The Touchstones launch will be Nay’s chance to finally share her work with the community, and will feature two writers from L.V. Rogers, Eve Maslak and Daisy Morrison. It will run from 6 to 8 p.m.

Nay has been through the editorial wringer since first handing in her manuscript, having spent over a year working through edits and dramatically changing the narrative.

“It was a massive edit — the crime is different and the victim is different. It turned out I’d written the wrong story, but it was all the right scenes and characters and lines, just given to the wrong people.”

She was horrified when one edit chopped the length from 80,000 to a measly 40,000 words, leaving her to build it back up again.

“That’s a scary day, when you lose half your baby.
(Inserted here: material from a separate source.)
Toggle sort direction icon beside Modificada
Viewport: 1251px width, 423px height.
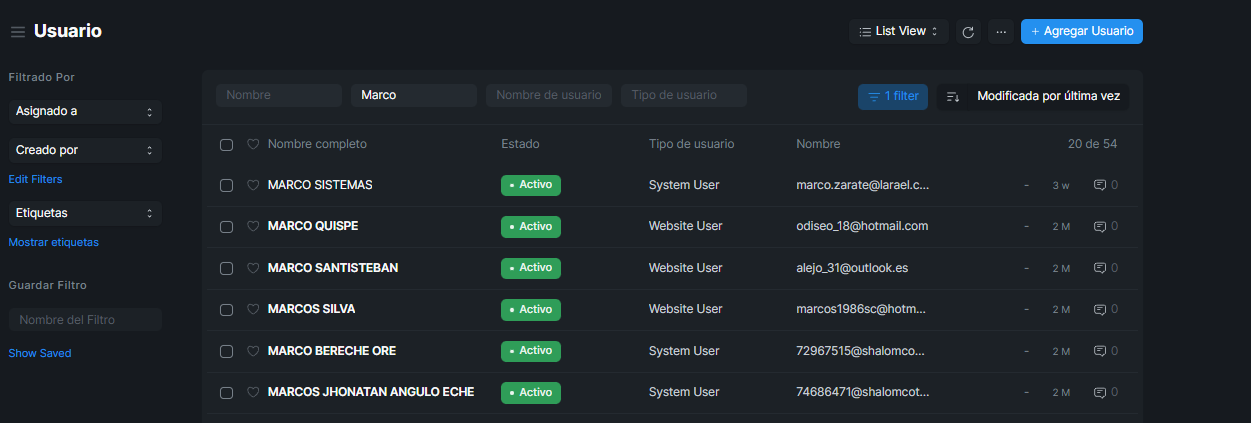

But my editors, they’ve got lazer beam vision and I feel confident about what they see in my book, and about what it is now.”

Now the story is about a missing woman named Saskia, whereas it was originally about the abduction of a child, and the circumstances around her disappearance are mysterious. There’s a love triangle, involving the narrator Angela Petitjean, who is being interrogated by the police.

“She’s been brought in by the police station because they think she might know something about the disappearance, and the readers have to figure out whether she does know or doesn’t, whether she’s lying or isn’t, whether she’s a pawn in the game of someone else’s revenge.”

The story she tells “is not the one the detective asked for.”

And who would Nay cast in the role of Angela, if her book successfully gets turned into a movie? Marion Cotillard.

“Or maybe Rooney Mara, someone like that, somebody edgy but totally relatable. Most of the things she says make sense to me. She’s complicated, but I think people will align with her.”

Really, Angela is a thinly veiled version of Nay herself.

“She finds the world difficult in all the same ways I do. She’s quite death-obsessed, she sees it everywhere, and she thinks people are hiding things. And I think generally they are.”